We seek explorations, accounts, and analyses that go beyond mere celebration or condemnation in search of a fuller understanding of the sites and the contexts in which they took shape. We welcome contributions from all chronological and geographical contexts investigating the origin, design, function, and preservation of places of detention, isolation, and quarantine. We particularly invite articles that engage with the following questions:
- How did this institution arise?
- Why was this site chosen? What prompted that society to require spatial isolation at that time?
- How do qualities of the site reflect the nature of detention, isolation, or quarantine?
- How does the architecture of the site speak to its function?
- How was the site used, and what does its function reveal about the society and culture that produced it?
- How can the site or institution speak to twenty-first-century concerns about public safety, risk, contagion, and health?
- What is the current state of the site, and what efforts have been made to preserve it?
- Has there been contestation over the purpose of the institution, its efficacy, or its preservation?
- How do visitors interact with the site today?
- How does the space express particular conceptions of separation, difference, and danger reflective of the society and the era from which it emerged?

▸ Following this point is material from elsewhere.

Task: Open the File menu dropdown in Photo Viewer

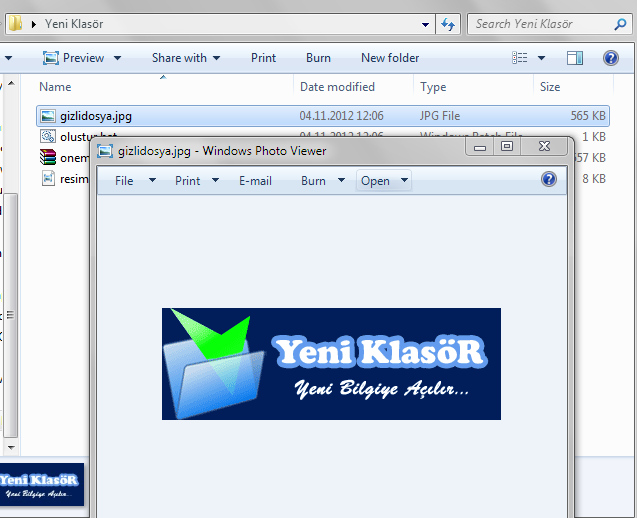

Submissions may include, but are not limited to, case studies, theoretical explorations, and evaluations of current practices or interventions. We are especially interested in papers that situate preservation practice in a larger social, cultural, and political context.
Abstracts of 200-300 words are due 15 September 2020. Authors will be notified of provisional paper acceptance by mid-October 2020. Final manuscript submissions will be due mid-March 2021.
Articles are generally restricted to 7,500 or fewer words (the approximate equivalent to thirty pages of double-spaced, twelve-point type) and may include up to ten images. See Author Guidelines for full details at cotjournal.com, or email Managing Editor, Kecia Fong at firstname.lastname@example.org for further information.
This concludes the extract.